EXERCISE: Could you reproduce, word for word, everything below from the line containing "The height and width of the screenshot is (461, 490)." down to the line containing "You are a computer-use agent. The", with both of those lines included and no others?

SOURCE DATA:
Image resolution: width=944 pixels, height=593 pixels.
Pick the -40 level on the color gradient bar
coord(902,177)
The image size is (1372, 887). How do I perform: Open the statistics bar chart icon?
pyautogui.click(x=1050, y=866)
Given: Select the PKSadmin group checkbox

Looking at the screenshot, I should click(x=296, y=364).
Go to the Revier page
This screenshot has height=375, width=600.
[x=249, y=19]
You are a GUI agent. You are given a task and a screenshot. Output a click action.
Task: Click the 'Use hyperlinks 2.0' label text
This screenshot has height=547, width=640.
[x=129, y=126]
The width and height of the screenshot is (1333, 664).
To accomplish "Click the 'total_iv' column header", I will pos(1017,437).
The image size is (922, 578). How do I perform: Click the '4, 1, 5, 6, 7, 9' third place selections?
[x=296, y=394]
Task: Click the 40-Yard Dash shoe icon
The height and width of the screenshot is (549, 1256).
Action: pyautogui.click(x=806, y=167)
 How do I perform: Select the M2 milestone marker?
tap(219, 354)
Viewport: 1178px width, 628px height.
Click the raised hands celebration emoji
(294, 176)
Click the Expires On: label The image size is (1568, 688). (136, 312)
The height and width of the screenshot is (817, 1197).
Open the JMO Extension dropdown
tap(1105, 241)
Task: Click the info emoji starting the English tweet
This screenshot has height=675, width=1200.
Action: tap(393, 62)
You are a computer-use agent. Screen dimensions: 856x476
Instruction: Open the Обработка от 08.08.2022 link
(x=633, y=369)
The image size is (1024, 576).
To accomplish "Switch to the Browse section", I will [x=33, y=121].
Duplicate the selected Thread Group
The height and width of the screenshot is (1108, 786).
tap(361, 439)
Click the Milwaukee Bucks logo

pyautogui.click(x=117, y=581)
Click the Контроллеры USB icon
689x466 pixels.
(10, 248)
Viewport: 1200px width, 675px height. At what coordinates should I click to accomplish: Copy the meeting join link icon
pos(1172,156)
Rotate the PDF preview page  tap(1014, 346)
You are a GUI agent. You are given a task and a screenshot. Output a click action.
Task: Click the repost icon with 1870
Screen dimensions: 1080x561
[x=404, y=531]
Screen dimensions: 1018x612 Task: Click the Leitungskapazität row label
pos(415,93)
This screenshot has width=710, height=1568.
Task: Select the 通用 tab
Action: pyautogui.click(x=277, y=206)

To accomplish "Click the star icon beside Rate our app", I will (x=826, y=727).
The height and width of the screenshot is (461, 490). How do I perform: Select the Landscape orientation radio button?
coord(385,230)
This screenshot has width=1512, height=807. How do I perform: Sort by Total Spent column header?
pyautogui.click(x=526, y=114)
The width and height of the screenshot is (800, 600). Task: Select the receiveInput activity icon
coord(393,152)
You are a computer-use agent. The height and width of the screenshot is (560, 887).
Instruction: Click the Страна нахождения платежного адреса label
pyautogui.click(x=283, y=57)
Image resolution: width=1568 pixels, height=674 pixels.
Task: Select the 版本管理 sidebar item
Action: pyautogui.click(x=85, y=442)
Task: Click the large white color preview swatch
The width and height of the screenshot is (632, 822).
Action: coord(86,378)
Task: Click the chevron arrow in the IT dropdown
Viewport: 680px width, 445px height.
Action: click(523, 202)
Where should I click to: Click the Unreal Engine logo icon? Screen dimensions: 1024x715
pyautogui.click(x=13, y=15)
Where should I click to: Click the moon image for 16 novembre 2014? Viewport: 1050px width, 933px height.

RESPONSE AREA:
The height and width of the screenshot is (461, 490). How do I perform: Select the Landscape orientation radio button?
coord(385,230)
This screenshot has width=1512, height=807. How do I perform: Sort by Total Spent column header?
pyautogui.click(x=526, y=114)
The width and height of the screenshot is (800, 600). Task: Select the receiveInput activity icon
coord(393,152)
You are a computer-use agent. The height and width of the screenshot is (560, 887).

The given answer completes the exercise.